# [EXTRACTED TEXT]
□ □ □

The clinical trial (NCT02433626) was first designed to evaluate the safety and efficacy of COTI-2 alone in advanced and recurrent gynecologic and head and neck cancers. But after preliminary trial data and preclinical results showing COTI-2’s positive interaction with chemotherapeutic drugs, the company expanded the trial to include combinations of COTI-2 and standard of care chemotherapies.
“We are pleased with the progress we have made in dosing of cohort 1 patients in our COTI-2 plus cisplatin combination trial,” Alison Silva, Cotinga’s president and CEO, said in press release. “We are hopeful that combining existing chemotherapy regimens with COTI-2 could be a potential treatment.”
COTI-2 is a small molecule that acts on the mutated p53 protein to prevent tumor progression. p53 is a natural tumor suppressor that cells use to prevent uncontrolled cell growth. But in over 50 percent of all cancers, the gene that encodes this protein is mutated, preventing p53 from working properly.
Preclinical studies have shown that COTI-2 restores the workings of mutant p53 to induce cancer cell death. Together with low toxicity, the findings make COTI-2 a potentially attractive therapy for many cancer types.
The trial was initially composed of two parts, each designed to determine the best and safest dose for patients with gynecological cancers — ovarian, fallopian tube, primary peritoneal, endometrial, or cervical cancer — or for those with head and neck squamous cell carcinoma.
Interim clinical data from the trial’s first part found that COTI-2 alone is generally safe and well-tolerated. It also provided evidence of early efficacy, with one patient achieving stable disease and a second lower levels of CA-125, an ovarian cancer biomarker.

□ □ □

# [LISTED ENTRIES]
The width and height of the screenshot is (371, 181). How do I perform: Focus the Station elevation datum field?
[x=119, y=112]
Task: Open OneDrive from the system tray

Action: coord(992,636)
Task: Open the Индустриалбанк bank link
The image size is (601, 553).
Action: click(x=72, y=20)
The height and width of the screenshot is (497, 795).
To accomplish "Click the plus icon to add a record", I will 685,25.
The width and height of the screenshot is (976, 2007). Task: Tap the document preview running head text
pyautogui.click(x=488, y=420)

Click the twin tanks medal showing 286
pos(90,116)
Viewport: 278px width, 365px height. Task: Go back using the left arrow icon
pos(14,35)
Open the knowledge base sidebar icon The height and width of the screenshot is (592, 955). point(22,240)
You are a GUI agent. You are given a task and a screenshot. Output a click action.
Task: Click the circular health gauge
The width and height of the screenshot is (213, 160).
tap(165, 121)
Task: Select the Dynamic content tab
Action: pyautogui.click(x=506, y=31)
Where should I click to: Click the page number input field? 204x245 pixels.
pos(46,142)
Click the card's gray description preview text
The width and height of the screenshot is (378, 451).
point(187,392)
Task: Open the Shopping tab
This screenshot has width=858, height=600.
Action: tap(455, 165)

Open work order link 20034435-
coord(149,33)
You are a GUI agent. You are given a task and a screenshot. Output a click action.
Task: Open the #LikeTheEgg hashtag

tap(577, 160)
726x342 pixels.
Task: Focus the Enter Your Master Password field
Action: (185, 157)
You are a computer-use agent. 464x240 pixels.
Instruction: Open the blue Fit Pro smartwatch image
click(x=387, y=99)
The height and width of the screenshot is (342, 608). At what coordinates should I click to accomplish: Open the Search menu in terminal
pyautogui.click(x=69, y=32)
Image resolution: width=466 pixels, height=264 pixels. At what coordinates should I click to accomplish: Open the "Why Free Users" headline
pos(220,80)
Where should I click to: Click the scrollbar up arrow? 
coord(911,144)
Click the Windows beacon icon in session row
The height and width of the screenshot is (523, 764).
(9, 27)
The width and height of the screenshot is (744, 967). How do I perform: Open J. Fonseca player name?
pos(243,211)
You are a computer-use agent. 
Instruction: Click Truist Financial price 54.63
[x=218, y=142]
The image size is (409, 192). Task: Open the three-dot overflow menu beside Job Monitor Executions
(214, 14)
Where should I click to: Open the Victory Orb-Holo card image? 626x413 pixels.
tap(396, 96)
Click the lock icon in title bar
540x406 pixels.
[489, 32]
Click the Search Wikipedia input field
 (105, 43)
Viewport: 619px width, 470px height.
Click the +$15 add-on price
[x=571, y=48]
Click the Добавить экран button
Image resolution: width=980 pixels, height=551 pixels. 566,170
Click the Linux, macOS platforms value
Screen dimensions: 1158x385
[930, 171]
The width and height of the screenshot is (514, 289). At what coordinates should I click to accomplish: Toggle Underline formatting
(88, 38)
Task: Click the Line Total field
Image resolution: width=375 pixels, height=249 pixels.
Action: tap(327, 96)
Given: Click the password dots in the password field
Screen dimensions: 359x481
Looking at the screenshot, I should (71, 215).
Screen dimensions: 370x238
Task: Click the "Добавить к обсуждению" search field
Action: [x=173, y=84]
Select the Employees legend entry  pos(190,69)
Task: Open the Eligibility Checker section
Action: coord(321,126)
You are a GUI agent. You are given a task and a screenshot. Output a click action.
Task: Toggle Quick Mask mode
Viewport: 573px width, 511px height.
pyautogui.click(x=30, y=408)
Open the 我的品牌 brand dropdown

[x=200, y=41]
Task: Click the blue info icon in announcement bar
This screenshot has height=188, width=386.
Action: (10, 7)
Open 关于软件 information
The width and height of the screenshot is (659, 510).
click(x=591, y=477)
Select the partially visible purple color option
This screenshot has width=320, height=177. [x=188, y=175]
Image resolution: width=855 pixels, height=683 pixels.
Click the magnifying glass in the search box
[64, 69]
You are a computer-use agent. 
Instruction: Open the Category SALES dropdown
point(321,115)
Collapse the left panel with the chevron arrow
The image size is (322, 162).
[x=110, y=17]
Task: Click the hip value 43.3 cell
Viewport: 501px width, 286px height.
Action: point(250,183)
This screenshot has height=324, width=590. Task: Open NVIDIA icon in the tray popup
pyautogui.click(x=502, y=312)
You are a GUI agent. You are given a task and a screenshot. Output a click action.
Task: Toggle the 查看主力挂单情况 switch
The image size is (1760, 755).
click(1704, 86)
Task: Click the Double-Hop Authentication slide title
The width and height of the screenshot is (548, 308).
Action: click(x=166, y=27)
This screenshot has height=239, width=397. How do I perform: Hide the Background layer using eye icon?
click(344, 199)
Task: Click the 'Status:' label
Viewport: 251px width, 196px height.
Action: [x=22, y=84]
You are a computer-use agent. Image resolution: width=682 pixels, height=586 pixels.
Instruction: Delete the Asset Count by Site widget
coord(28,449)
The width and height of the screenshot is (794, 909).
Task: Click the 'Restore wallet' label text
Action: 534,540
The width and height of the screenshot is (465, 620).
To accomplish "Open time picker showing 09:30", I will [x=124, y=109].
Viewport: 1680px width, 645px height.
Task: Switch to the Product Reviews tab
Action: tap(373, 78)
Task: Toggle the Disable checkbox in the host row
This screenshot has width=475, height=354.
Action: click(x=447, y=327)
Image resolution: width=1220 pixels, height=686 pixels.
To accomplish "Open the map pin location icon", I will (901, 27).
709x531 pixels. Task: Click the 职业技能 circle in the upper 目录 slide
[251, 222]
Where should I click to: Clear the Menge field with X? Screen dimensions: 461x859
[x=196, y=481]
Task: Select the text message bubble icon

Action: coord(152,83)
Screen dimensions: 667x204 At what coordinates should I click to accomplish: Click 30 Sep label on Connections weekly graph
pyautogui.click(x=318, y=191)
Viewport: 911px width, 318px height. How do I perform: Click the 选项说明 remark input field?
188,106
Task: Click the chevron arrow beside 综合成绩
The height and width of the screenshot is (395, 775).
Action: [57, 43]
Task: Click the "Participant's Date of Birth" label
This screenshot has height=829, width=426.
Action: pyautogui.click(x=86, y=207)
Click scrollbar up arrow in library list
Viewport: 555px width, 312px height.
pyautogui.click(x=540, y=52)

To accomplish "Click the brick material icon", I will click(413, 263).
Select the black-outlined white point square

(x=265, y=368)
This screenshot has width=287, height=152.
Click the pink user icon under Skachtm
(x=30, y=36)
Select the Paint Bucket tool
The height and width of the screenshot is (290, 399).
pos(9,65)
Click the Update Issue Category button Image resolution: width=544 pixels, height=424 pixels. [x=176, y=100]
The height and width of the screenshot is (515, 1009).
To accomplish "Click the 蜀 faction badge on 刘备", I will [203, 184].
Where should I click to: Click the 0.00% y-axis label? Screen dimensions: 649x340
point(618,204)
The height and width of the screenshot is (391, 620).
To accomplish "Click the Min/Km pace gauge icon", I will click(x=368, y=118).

□ □ □

# [THE PROBLEM]
Revise the COTI-2 passage from "COTI-2 is a" to "many cancer types.", replacing "uncontrolled" with "unchecked". The entries above are separate material and have no connection to the COTI-2 passage.

# [ANSWER SPACE]
COTI-2 is a small molecule that acts on the mutated p53 protein to prevent tumor progression. p53 is a natural tumor suppressor that cells use to prevent unchecked cell growth. But in over 50 percent of all cancers, the gene that encodes this protein is mutated, preventing p53 from working properly.
Preclinical studies have shown that COTI-2 restores the workings of mutant p53 to induce cancer cell death. Together with low toxicity, the findings make COTI-2 a potentially attractive therapy for many cancer types.